Senior Arthur Gribensk couch surfed through France and Ireland and is hosting a guest from Goldsboro next week.

“The people were so welcoming,” Gribensk said. “One family took me to a cookout with their close friends. A lot of people cooked for me and showed me around their towns.”

Chapel Hill residents Kathy and Mike Narotsky have hosted two different visitors this year, a mother-daughter pair from England and a couple from Minnesota.

“It has been great,” Kathy Narotsky said. “We are a family, my husband and two kids, so we are careful about who we take.”

Narotsky said she is surprisingly satisfied with the protective measures of the couch surfing program.
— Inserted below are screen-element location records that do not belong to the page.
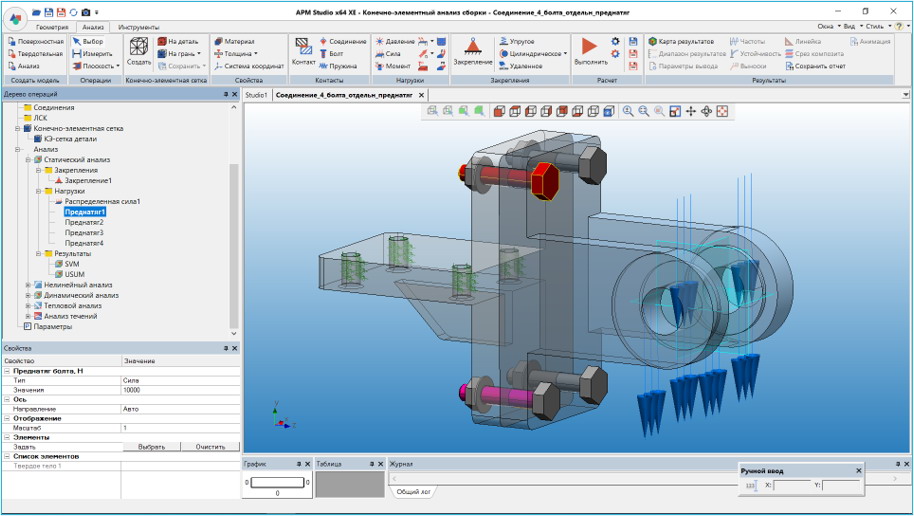914x516 pixels.
Task: Click the zoom in magnifier icon
Action: click(x=628, y=111)
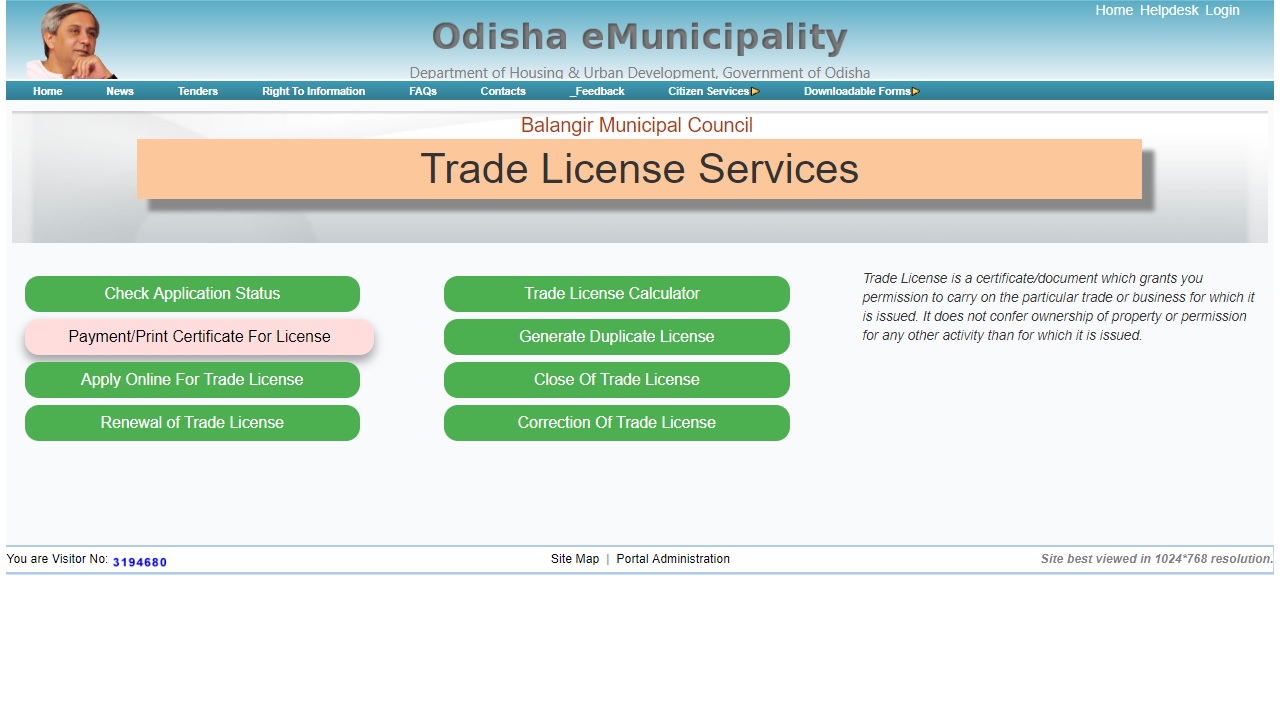The width and height of the screenshot is (1280, 720).
Task: Open Portal Administration
Action: click(672, 559)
“We got a request recently that we turned down because the person didn’t have any references and we didn’t feel comfortable; there are signs that people are who they say they are,” Narotsky said.

CouchSurfing.org requires an identity and location verification process and allows surfers and hosts to see who is verified.

“There (are) extensive security features and screening, plus you can read individual profiles and the reviews given to them by other surfers,” Kelleher said.

Gribensk’s positive experience couch surfing through Europe led him to return the favor.

He said that if he had a daughter, he would feel comfortable allowing her to couch surf after seeing the safety measures involved.

“I now understand the position people are in when they are traveling, so I felt I should open my house up because I have been on the other end of that when I needed a place to stay,” Gribensk said.